* _THE PROBLEM_:
Report every line from the following entries that contains the string "plus".

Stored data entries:
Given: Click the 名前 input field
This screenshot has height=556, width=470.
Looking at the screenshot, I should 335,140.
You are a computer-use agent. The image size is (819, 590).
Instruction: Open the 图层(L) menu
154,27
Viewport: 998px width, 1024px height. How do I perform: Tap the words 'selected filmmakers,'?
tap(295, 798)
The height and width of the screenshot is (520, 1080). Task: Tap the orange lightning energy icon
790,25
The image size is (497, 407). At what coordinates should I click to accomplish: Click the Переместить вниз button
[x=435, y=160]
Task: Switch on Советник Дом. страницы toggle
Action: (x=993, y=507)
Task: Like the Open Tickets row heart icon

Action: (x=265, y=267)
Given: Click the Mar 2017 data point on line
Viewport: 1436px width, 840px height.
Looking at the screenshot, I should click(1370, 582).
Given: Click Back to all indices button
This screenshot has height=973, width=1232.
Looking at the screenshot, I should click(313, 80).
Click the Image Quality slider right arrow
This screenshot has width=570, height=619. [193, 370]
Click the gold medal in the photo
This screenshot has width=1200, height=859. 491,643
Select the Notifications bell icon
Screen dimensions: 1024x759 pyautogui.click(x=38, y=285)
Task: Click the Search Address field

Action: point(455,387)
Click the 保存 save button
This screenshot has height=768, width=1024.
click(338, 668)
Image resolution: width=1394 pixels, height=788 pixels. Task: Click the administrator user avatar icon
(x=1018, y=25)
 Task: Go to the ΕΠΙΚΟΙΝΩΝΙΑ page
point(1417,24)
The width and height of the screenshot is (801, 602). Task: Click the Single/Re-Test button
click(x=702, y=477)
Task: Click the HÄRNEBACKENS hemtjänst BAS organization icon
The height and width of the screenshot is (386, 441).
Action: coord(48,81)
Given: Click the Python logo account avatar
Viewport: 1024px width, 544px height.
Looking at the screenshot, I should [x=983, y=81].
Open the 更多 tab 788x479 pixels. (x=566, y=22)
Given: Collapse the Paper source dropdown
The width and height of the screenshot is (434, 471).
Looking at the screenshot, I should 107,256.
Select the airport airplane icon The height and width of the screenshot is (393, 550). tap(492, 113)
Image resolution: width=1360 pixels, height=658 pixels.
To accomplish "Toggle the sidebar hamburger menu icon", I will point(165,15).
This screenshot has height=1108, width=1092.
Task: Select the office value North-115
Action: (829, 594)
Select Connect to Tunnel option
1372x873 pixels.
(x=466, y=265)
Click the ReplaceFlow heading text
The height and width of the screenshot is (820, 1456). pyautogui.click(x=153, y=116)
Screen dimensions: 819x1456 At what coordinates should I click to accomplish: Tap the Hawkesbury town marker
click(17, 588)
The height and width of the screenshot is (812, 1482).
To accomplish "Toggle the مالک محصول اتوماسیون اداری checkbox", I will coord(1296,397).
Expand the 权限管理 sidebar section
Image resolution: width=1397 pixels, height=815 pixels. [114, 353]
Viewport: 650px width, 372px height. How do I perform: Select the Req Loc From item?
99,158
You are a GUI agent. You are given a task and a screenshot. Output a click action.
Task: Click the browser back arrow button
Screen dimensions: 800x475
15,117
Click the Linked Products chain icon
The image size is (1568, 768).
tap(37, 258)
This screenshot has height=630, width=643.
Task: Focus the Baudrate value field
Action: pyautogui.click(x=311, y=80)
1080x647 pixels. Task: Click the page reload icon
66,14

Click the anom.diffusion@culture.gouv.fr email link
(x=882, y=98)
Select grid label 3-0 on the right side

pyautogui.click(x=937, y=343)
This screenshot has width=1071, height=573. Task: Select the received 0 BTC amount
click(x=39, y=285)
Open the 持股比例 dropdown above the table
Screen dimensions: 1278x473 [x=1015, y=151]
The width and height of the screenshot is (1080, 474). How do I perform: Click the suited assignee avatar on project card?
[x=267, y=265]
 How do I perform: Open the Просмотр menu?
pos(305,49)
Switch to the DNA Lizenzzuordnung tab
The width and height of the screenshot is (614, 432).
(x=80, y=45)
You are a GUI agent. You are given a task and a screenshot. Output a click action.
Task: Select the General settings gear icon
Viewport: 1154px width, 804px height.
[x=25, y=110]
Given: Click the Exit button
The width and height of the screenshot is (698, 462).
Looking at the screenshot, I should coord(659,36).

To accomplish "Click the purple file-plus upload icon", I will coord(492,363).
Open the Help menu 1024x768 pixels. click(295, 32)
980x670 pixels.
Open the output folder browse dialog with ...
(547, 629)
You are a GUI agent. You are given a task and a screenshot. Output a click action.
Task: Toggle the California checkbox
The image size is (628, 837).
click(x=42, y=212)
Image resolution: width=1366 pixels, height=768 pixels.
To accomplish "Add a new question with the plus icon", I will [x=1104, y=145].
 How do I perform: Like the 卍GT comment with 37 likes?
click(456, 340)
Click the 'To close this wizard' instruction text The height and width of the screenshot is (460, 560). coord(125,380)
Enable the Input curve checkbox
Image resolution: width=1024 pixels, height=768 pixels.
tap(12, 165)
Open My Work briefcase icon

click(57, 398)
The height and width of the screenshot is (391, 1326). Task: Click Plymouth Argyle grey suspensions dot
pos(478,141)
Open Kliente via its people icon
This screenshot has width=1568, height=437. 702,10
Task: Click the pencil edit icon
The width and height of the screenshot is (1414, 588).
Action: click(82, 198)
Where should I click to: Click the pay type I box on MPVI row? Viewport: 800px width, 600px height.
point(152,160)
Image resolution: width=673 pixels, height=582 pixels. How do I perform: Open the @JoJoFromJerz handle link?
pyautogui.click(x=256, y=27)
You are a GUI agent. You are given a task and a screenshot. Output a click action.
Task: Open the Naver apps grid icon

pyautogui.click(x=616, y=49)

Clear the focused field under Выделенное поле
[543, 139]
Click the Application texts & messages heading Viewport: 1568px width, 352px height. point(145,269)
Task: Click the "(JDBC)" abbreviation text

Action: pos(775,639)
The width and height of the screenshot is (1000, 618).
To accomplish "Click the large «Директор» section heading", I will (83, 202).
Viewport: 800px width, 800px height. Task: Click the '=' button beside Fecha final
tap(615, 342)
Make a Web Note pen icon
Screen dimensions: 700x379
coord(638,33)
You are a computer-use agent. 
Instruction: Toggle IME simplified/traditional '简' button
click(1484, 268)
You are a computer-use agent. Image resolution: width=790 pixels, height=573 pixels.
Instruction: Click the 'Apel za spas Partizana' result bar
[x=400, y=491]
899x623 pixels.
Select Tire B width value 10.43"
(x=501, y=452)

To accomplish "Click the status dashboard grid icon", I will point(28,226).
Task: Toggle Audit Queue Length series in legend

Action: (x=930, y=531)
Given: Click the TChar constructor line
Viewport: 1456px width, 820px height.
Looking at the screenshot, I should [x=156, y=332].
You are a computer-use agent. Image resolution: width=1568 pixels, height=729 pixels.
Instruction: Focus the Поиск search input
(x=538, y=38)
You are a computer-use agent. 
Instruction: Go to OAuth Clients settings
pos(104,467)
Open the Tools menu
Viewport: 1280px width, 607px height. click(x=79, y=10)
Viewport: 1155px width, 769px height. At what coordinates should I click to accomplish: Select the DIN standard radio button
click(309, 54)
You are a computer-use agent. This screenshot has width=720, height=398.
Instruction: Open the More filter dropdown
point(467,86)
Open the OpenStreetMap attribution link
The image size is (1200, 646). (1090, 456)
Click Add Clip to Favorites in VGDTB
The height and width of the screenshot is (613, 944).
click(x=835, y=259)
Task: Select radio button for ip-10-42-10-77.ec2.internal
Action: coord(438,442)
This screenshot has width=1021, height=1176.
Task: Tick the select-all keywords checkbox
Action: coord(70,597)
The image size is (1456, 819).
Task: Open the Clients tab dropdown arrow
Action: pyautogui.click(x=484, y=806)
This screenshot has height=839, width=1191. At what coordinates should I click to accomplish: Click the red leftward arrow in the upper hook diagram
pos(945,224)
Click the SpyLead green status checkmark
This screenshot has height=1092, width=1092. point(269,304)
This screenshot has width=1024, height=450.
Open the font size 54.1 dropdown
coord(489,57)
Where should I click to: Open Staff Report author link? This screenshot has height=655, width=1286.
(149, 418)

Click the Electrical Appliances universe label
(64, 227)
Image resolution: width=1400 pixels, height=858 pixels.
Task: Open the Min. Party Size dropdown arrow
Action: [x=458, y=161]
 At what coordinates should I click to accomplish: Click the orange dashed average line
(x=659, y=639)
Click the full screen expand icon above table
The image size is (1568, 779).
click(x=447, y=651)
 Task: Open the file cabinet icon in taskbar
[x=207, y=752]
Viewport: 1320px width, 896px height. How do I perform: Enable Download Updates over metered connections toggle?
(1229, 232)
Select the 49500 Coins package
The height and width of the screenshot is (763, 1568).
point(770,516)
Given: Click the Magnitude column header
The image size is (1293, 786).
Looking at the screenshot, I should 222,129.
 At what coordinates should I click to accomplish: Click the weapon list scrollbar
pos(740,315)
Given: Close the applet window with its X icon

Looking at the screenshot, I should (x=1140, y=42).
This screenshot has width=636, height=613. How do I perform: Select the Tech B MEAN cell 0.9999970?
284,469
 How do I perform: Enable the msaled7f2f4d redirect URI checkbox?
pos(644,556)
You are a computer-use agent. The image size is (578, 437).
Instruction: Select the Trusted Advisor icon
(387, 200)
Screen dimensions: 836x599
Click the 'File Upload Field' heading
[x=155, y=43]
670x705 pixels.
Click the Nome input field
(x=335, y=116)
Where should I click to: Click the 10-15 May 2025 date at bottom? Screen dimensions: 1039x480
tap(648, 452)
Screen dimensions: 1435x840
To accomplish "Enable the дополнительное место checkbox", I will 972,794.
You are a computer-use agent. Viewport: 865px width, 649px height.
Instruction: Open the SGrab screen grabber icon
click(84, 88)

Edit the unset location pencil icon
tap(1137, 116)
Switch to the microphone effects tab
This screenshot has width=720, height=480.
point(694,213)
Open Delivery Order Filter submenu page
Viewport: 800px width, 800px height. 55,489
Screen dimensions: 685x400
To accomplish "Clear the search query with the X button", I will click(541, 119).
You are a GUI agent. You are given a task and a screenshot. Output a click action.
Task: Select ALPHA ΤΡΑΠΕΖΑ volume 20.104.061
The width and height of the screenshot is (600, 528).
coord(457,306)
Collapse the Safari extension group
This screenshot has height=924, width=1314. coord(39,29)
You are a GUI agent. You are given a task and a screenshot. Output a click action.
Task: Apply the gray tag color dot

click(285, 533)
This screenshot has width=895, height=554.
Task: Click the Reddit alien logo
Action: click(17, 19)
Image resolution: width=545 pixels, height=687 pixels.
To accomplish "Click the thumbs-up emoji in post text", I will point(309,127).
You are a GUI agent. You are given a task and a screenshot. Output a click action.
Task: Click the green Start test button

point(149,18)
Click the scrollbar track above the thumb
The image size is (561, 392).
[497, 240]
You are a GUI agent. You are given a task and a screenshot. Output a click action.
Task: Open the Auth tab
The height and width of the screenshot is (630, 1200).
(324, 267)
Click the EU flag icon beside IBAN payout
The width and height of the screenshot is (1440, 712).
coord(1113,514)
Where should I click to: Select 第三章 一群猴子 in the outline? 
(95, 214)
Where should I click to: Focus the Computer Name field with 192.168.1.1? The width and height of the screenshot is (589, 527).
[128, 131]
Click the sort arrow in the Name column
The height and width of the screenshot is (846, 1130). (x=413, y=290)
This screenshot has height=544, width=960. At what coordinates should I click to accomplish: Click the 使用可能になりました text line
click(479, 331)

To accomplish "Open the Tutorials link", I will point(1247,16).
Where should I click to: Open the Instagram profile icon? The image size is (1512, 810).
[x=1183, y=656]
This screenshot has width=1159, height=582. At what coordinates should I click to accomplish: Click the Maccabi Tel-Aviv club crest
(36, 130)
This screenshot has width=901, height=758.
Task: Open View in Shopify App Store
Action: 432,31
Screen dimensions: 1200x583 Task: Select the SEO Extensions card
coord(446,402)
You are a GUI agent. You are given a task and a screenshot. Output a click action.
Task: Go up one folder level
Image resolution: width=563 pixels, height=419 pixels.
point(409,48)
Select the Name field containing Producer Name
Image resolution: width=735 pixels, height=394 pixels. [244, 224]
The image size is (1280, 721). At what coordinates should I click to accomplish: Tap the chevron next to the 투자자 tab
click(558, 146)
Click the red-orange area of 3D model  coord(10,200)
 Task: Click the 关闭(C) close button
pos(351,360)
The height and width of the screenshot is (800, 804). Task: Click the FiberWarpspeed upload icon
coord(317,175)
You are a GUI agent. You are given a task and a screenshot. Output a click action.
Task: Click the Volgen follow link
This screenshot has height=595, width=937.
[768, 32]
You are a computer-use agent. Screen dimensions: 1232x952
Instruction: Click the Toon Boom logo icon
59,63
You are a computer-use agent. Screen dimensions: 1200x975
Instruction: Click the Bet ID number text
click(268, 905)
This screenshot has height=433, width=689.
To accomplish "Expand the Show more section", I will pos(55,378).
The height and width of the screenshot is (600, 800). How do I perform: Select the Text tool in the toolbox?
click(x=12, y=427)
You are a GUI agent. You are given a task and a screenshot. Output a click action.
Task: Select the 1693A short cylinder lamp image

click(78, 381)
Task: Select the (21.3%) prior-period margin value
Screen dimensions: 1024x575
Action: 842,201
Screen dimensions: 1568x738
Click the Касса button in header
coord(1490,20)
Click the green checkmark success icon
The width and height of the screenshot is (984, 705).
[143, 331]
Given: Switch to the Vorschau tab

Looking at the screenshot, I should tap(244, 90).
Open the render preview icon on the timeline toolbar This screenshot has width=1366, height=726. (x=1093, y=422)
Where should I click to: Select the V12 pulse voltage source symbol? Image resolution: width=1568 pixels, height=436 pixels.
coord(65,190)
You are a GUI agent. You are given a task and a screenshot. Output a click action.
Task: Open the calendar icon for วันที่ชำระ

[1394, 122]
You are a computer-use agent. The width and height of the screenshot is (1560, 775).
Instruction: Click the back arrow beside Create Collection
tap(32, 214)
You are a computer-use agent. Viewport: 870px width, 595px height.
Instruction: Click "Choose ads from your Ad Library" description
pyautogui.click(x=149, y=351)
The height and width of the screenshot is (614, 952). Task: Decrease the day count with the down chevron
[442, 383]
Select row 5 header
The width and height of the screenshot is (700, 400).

* _OUTPUT_:
To accomplish "Click the purple file-plus upload icon", I will coord(492,363).
To accomplish "Add a new question with the plus icon", I will [x=1104, y=145].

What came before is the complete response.